How do you say goodbye to a woman you only see three times a year? How do you say goodbye when there's no funeral you can attend? Where's the closure? I don't know the answer to any of these questions. I just know I'm being practical instead of my usual, emotionally directed course of action.
Most importantly, I don't want to regret this. I know I'd just be a mess driving down and back and during the funeral, which probably would not be of any help to my grandpa. But that's just what I'm like, I really can't help it.
But instead I'll just shuffle through tomorrow to come home around ten and write another crappy paper that I'm not interested in and hopefully pick up cheap wine or whiskey this time.
This life is for the living.
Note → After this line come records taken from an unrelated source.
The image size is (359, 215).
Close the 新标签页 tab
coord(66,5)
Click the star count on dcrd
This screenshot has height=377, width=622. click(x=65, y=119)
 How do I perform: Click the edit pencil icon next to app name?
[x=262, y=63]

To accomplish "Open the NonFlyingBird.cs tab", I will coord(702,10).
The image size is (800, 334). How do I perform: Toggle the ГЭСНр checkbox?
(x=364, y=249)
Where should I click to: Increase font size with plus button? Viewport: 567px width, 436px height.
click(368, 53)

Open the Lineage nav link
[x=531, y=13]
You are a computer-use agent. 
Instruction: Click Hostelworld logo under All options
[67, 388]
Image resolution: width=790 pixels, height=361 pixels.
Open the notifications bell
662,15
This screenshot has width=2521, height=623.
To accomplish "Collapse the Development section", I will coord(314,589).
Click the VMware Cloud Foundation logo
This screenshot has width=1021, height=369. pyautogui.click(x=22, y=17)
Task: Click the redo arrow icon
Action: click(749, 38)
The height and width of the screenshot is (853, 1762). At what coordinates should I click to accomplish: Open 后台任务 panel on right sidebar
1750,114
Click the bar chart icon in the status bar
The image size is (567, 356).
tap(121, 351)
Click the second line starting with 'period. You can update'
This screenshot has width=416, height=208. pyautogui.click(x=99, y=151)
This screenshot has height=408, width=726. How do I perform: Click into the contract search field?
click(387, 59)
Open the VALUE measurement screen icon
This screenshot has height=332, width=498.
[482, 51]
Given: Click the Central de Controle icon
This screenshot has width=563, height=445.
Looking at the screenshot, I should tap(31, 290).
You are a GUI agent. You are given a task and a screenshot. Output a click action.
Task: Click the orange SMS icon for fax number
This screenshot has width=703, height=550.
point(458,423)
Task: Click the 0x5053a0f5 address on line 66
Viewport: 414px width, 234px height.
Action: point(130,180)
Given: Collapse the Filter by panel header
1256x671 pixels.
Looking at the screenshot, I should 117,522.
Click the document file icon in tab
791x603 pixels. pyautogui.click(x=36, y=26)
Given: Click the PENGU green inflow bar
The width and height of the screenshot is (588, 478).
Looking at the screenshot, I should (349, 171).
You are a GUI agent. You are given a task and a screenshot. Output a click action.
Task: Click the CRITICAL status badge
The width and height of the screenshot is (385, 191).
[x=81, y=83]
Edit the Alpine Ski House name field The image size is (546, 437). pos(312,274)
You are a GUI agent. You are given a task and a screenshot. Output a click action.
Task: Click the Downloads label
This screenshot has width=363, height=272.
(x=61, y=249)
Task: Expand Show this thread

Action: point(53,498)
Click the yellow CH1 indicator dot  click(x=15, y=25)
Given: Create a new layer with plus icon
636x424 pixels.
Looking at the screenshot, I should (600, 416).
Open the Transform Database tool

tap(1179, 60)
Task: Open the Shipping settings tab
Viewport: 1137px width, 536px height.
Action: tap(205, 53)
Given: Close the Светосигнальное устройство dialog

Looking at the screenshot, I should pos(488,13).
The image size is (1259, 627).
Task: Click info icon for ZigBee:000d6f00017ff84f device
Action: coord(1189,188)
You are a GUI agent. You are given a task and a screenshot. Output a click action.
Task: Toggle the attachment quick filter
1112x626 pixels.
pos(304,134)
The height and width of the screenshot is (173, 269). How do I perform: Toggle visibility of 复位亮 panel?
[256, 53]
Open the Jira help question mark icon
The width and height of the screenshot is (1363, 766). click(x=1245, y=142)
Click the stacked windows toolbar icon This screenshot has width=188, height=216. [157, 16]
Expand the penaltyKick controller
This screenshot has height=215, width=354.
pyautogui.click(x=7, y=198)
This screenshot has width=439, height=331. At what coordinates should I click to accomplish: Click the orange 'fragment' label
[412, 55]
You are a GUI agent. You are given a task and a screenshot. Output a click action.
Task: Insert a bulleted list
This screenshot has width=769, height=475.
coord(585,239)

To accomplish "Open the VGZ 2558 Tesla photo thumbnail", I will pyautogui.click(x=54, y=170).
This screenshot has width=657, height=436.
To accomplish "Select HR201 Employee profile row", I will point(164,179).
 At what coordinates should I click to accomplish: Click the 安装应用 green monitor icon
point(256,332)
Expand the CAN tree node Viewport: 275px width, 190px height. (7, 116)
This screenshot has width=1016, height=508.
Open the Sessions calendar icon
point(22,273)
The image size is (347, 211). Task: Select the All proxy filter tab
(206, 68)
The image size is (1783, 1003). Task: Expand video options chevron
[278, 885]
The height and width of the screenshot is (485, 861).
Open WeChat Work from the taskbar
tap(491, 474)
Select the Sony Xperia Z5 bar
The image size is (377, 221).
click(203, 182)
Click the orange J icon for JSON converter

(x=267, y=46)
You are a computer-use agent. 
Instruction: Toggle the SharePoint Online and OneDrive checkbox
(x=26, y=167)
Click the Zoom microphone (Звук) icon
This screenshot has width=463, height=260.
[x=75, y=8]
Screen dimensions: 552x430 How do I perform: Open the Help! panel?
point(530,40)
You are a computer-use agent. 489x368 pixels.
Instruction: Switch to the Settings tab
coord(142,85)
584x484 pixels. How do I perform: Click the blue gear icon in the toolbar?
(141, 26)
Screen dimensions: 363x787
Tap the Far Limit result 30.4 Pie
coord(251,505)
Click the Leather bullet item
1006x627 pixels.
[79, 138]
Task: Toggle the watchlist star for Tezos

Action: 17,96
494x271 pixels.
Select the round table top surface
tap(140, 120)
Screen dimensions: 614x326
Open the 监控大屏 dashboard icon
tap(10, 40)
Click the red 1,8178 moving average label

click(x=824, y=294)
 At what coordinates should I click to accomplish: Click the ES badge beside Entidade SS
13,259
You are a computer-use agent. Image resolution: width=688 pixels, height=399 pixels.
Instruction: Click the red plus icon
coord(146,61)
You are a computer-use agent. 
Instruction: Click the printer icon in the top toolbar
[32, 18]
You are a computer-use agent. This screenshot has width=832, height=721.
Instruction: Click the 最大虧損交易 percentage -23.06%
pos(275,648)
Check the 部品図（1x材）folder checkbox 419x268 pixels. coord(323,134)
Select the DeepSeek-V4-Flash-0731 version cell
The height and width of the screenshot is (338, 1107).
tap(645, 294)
It's sad when someone dies and I realize I'm freaking out way too much about papers and homework for teachers, "that help my education", but that ultimately mean nothing in comparison. I'm all too ready for college to be over...as long as I don't transfer my stress levels over to a job.
So here I sit, just turned on Kevin Smith's sophomore album with my song about pancakes, barely crying anymore, just wanting to have to wake up to nothing tomorrow, but if anything, a three hour car ride with my family to Decatur for a last goodbye.